Monday, August 24, 2020

MySQL Comparing INTs and CHARs

     How does MySQL compare INTs with CHARs? I was asked this very question over the weekend and wanted to share that information plus some of the changes in MySQL 8.0.21 in this area.  And yes those changes are pretty big.

Casting

    Computers are good at making comparisons of two values but only if everything else the same.  Comparing an integer with another integer is simple.  Same data with same data type comparisons are a good thing.  But what about when you need to compare a numeric 7 with a "7" where the number is in a string?  In such cases one or both numbers need to be changed into the same basic data type. Imagine your favorite Harry Potter character waving their magic wand and shouting 'accio data' to change two different magical pieces of data into one common data type.  No, Hogwarts was the the reason this conversion is called casting but this 'magic' needs to be made for a good comparison.

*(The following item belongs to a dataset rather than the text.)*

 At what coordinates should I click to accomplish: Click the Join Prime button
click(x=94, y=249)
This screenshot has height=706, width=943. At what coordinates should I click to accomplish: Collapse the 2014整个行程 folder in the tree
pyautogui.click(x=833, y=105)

    If you read the Optimizer Notes section of the MySQL 8.0.21 Release Notes you will run into a notice that MySQL injects casts to avoid mismatches for numeric and temporal data with string data. The big trick was keeping backward compatibility with previous versions while matching the SQL standard.  Now when the optimizer is comparing numeric and temporal types and the expected data type does not match  it will now add casting operations in the item tree inside expressions and conditions. For instance if you are comparing a YEAR to string they will both be converted to a DOUBLE.

Example

    We have two tables and are comparing an INT to a CHAR.  If we run EXPLAIN ANALYZE of the query we get the details.

explain analyze select * 
from t1 
join t2 on t2.k = t1.k\G

*************************** 1. row ***************************

EXPLAIN: -> Inner hash join (cast(t2.k as double) = cast(t1.k as double))  (cost=4.75 rows=5) (actual time=1.759..1.771 rows=5 loops=1)

    -> Table scan on t1  (cost=0.22 rows=6) (actual time=1.670..1.677 rows=6 loops=1)

    -> Hash

        -> Table scan on t2  (cost=0.75 rows=5) (actual time=0.034..0.043 rows=5 loops=1)

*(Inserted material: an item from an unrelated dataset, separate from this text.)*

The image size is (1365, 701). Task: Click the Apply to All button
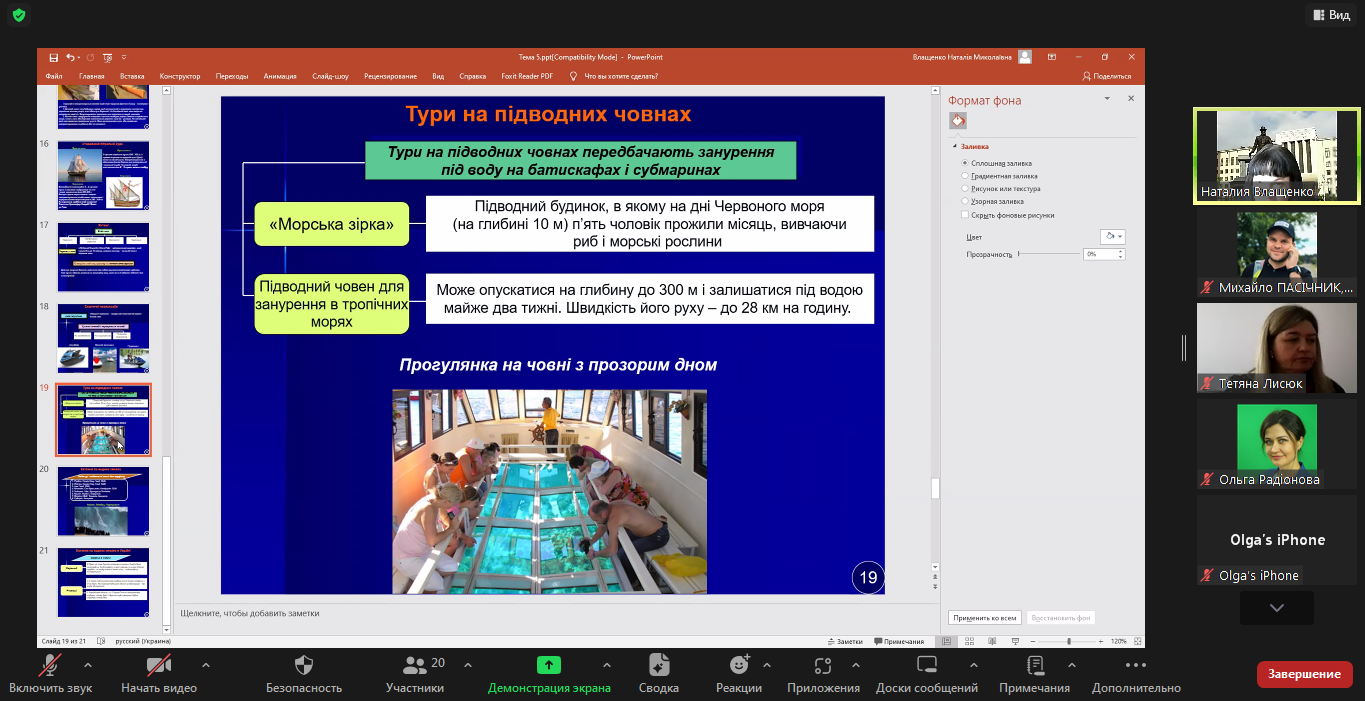tap(985, 618)
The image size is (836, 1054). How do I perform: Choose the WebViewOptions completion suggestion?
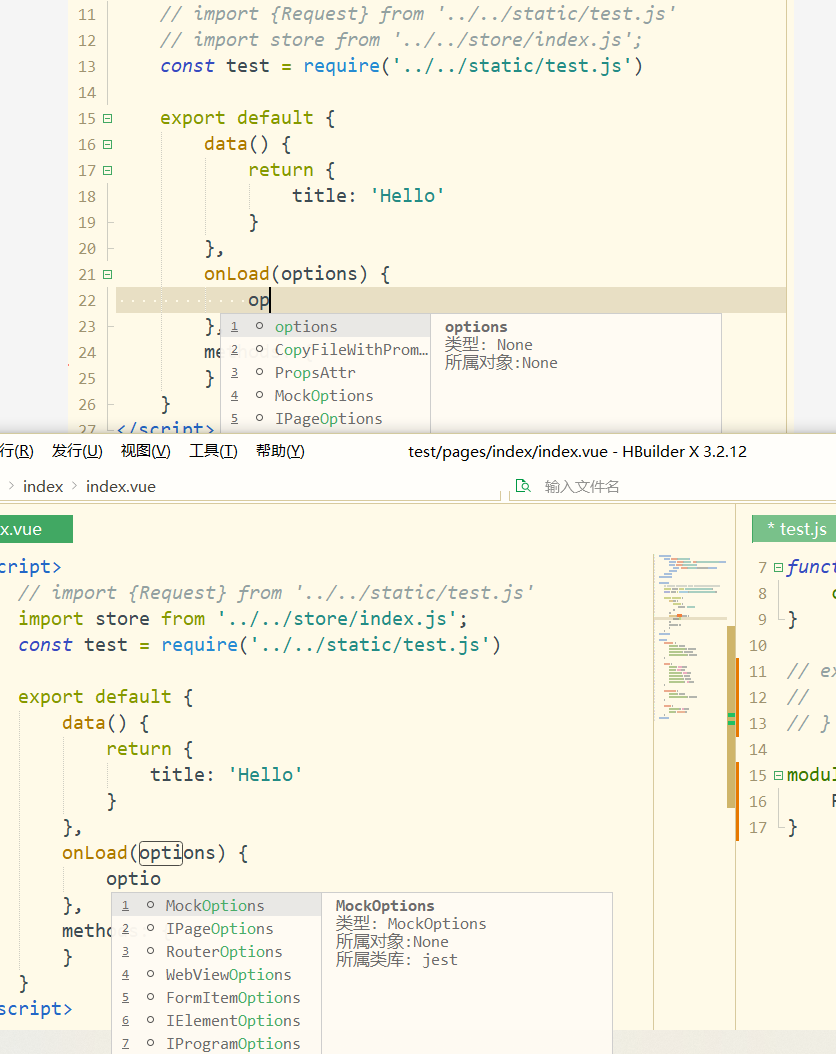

    If we look at the original query we are trying to join two tables where the CHAR t2.k is equal to the INT t1.k.   The magenta highlighted text above shows where both the t2.k and the t1.k columns are cast as doubles.

    Running EXPLAIN without the ANALYZE we can see the query plan's version of the query that has been generated by the optimizer.

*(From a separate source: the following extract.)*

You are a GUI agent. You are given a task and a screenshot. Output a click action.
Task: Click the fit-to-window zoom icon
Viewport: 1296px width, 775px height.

explain select * from t1 join t2 on t2.k = t1.k\G
*************************** 1. row ***************************
           id: 1
  select_type: SIMPLE
        table: t2
   partitions: NULL
         type: ALL
possible_keys: NULL
          key: NULL
      key_len: NULL
          ref: NULL
         rows: 5
     filtered: 100
        Extra: NULL
*************************** 2. row ***************************
           id: 1
  select_type: SIMPLE
        table: t1
   partitions: NULL
         type: ALL
possible_keys: NULL
          key: NULL
      key_len: NULL
          ref: NULL
         rows: 6
     filtered: 16.666667938232422
        Extra: Using where; Using join buffer (hash join)
2 rows in set, 1 warning (0.0010 sec)
Note (code 1003): /* select#1 */ select `demo`.`t1`.`id` AS `id`,`demo`.`t1`.`k` AS `k`,`demo`.`t2`.`id` AS `id`,`demo`.`t2`.`k` AS `k` from `demo`.`t1` join `demo`.`t2` where (cast(`demo`.`t2`.`k` as double) = cast(`demo`.`t1`.`k` as double))

    We can see that the original query of select * from t1 join t2 on t2.k = t1.k has been rewritten to select `demo`.`t1`.`id` AS `id`,`demo`.`t1`.`k` AS `k`,`demo`.`t2`.`id` AS `id`,`demo`.`t2`.`k` AS `k` from `demo`.`t1` join `demo`.`t2` where (cast(`demo`.`t2`.`k` as double) = cast(`demo`.`t1`.`k` as double)) by the optimizer.  

    I highly recommend looking at the query plan to help understand what the MySQL server needs to do to make your query work.